[Opening EXCERPTED PASSAGE section]

Patient care is first and foremost at Brewster Ambulance Service. We invest in the best technology, training, equipment and hire the most experienced people and prepare them for success. EMS is more than providing expert medical care in what can sometimes be critical situations. Providing the right clinical care and expediency with kindness and respect is important, but patient care extends well beyond the hands-on expertise EMS professionals provide.
Driving safely is a key responsibility—and skill requirement—of our EMS team, whether that team member is a chair car driver, an ALS, BLS ambulance driver or a field supervisor or RN unit driver. Even simply driving from home to a base or our Weymouth headquarters requires skill in what is one of the most heavily traveled regions in eastern Massachusetts.
What matters more, when it comes to the actual ambulance, is that these vehicles are transporting patients, EMTs and/or paramedics, and possibly a family member in the patient compartment. Sudden braking, turning or averting a traffic situation can cause patients or EMS workers to be injured in the back of the vehicle.
Driver training is an important part of EMS education, however, many new to EMS do not have the real life experience behind the wheel of a transport vehicle that is critical to keeping patients and workers safe. That's why we have stepped up our efforts to provide more education for every team member who operates an EMS vehicle.

[Closing EXCERPTED PASSAGE section]

TASK LIST:
**1.** Sum up the passage on ambulance driver safety in two sentences.
**2.** Write what would come next in the passage on ambulance driver safety, picking up after its last sentence.
The data that comes next is separate material and has nothing to do with the passage on ambulance driver safety.

[Opening DATASET section]

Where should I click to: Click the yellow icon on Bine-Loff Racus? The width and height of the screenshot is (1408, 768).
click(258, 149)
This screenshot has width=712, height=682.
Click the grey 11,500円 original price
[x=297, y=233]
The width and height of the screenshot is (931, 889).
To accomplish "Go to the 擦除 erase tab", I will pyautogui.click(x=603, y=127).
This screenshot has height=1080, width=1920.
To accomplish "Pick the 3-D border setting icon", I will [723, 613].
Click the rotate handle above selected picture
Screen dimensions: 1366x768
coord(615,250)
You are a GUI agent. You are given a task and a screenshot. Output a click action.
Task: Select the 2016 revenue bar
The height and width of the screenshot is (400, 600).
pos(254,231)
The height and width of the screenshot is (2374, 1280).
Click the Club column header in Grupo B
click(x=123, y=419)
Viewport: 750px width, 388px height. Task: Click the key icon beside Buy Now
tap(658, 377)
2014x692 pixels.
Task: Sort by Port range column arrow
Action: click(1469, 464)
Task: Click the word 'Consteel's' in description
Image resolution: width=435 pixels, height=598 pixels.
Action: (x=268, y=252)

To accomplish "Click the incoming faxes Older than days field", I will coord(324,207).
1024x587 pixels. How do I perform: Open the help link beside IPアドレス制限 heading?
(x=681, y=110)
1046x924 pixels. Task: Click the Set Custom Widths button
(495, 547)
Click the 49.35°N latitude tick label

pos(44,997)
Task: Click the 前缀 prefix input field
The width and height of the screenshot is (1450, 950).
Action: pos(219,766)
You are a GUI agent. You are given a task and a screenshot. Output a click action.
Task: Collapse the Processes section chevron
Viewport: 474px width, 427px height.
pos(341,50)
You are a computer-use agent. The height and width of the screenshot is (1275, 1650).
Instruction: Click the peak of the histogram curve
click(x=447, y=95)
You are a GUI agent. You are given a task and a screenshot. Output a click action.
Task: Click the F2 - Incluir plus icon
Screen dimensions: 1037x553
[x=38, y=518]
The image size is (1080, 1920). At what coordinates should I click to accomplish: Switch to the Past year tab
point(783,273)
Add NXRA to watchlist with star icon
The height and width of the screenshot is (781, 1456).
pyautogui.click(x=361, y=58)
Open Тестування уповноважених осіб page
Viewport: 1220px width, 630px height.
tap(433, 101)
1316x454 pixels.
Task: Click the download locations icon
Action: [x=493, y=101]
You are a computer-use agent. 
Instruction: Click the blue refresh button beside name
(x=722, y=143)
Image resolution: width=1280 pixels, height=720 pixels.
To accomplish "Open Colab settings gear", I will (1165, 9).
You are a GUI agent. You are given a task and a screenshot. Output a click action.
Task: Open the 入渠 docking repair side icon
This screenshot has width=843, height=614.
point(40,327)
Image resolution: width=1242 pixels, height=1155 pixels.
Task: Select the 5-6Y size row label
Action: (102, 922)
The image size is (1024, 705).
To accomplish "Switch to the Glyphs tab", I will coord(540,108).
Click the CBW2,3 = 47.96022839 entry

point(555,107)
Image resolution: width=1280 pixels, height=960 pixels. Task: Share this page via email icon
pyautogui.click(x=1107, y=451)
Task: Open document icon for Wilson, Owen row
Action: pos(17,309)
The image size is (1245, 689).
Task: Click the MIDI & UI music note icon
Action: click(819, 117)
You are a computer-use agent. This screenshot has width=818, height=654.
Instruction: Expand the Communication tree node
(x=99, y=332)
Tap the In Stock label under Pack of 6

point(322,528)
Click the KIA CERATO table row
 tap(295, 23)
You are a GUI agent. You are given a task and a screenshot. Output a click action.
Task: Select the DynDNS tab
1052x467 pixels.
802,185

[Closing DATASET section]

RESULTS BY TASK:
**1.** At Brewster Ambulance Service, patient care comes first and reaches beyond hands-on medical skill to include safe driving by every member of the EMS team, since sudden braking or turning can injure patients or EMS workers in the back of an ambulance. Because many people new to EMS lack real-life experience behind the wheel of a transport vehicle, the company has stepped up driver education for every team member who operates an EMS vehicle.

**2.**
A Culture of Driver Education and Support
At Brewster Ambulance, we have established a robust training program, driver safety committee and driver training school. We have developed strict driving policies and take driver training very seriously, including adding a new driver safety course to our own curriculum. These driver training and accountability programs are designed to prepare our team for diverse driving scenarios, provide them the support and practice to improve their skills, and have an accountability process for all driving incidents.
By instituting best practices, mentorship and ambulance-specific driver training, we can prepare our team to be the safest EMS crews on the road. Our newest driver safety course will be conducted at our Brockton base, and we will also have more driving skills assessments and refreshers occurring more frequently throughout the year.
National Insights for Ambulance Safety
Since 1975 the National Highway Traffic Safety Administration (NHTSA) has been collecting data on every fatal crash in the U.S. using the Fatality Analysis Reporting System (FARS). The NHTSA conducts a nationally-representative sampling of police reported crashes and estimates the number of total crashes resulting in injuries, including those involving ambulances. This includes whether the people killed or injured were passengers or drivers in the ambulances, but the data does not include whether they were patients, providers or neither, such as family members of patients.
The following info graphic illustrates the statistics regarding ambulance crashes:
Ambulance Design and Testing Video Series from NIOSH
The National Institute for Occupational Safety and Health (NIOSH) released a seven-part video series in May 2017 covering new crash test methods to improve ambulance design and help keep EMS workers and patients safe in the event of a crash. This project was co-funded by the Department of Homeland Security's Science and Technology Directorate (DHS S&T), and in partnership with other federal agencies and the ambulance manufacturing industry.
The video series highlights the recently published Society of Automotive Engineers (SAE) test methods, demonstrations of crash-tested products, and improvements to the design of ambulance patient compartments.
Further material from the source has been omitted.